_Exercise details_: Quote every one of the items below verbatim, reproducing each line without any change.

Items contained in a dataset
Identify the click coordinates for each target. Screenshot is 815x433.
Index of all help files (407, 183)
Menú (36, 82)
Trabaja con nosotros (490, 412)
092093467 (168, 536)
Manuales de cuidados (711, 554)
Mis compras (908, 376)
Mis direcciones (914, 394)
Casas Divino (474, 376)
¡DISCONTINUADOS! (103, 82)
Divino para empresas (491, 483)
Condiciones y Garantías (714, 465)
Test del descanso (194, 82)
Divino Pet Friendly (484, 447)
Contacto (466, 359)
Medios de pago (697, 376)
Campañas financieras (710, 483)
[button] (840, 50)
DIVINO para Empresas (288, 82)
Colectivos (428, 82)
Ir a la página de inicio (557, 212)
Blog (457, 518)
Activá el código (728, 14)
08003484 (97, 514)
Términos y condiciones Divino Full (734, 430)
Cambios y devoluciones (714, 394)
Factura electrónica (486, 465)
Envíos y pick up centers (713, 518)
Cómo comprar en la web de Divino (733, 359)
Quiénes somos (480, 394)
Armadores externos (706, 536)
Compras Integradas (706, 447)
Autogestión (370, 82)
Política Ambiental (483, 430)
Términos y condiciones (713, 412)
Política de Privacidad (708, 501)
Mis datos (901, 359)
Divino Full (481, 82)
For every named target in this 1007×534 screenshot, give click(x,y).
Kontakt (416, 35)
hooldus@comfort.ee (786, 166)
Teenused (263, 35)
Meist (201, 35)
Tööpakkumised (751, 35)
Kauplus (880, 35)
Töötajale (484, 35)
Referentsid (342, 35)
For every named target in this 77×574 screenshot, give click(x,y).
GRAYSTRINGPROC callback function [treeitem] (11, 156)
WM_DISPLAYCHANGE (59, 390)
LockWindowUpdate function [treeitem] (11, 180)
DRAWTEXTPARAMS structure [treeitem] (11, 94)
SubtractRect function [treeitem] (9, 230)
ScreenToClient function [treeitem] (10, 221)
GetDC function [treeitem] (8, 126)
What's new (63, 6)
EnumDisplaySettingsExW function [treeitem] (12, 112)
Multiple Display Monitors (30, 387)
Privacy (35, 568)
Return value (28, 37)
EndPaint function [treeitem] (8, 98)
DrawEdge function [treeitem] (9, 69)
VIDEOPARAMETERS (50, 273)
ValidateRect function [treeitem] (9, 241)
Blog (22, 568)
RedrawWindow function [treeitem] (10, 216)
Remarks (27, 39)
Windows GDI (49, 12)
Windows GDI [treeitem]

_Task solution_:
Identify the click coordinates for each target. Screenshot is 815x433.
Index of all help files (407, 183)
Menú (36, 82)
Trabaja con nosotros (490, 412)
092093467 (168, 536)
Manuales de cuidados (711, 554)
Mis compras (908, 376)
Mis direcciones (914, 394)
Casas Divino (474, 376)
¡DISCONTINUADOS! (103, 82)
Divino para empresas (491, 483)
Condiciones y Garantías (714, 465)
Test del descanso (194, 82)
Divino Pet Friendly (484, 447)
Contacto (466, 359)
Medios de pago (697, 376)
Campañas financieras (710, 483)
[button] (840, 50)
DIVINO para Empresas (288, 82)
Colectivos (428, 82)
Ir a la página de inicio (557, 212)
Blog (457, 518)
Activá el código (728, 14)
08003484 (97, 514)
Términos y condiciones Divino Full (734, 430)
Cambios y devoluciones (714, 394)
Factura electrónica (486, 465)
Envíos y pick up centers (713, 518)
Cómo comprar en la web de Divino (733, 359)
Quiénes somos (480, 394)
Armadores externos (706, 536)
Compras Integradas (706, 447)
Autogestión (370, 82)
Política Ambiental (483, 430)
Términos y condiciones (713, 412)
Política de Privacidad (708, 501)
Mis datos (901, 359)
Divino Full (481, 82)
For every named target in this 1007×534 screenshot, give click(x,y).
Kontakt (416, 35)
hooldus@comfort.ee (786, 166)
Teenused (263, 35)
Meist (201, 35)
Tööpakkumised (751, 35)
Kauplus (880, 35)
Töötajale (484, 35)
Referentsid (342, 35)
For every named target in this 77×574 screenshot, give click(x,y).
GRAYSTRINGPROC callback function [treeitem] (11, 156)
WM_DISPLAYCHANGE (59, 390)
LockWindowUpdate function [treeitem] (11, 180)
DRAWTEXTPARAMS structure [treeitem] (11, 94)
SubtractRect function [treeitem] (9, 230)
ScreenToClient function [treeitem] (10, 221)
GetDC function [treeitem] (8, 126)
What's new (63, 6)
EnumDisplaySettingsExW function [treeitem] (12, 112)
Multiple Display Monitors (30, 387)
Privacy (35, 568)
Return value (28, 37)
EndPaint function [treeitem] (8, 98)
DrawEdge function [treeitem] (9, 69)
VIDEOPARAMETERS (50, 273)
ValidateRect function [treeitem] (9, 241)
Blog (22, 568)
RedrawWindow function [treeitem] (10, 216)
Remarks (27, 39)
Windows GDI (49, 12)
Windows GDI [treeitem]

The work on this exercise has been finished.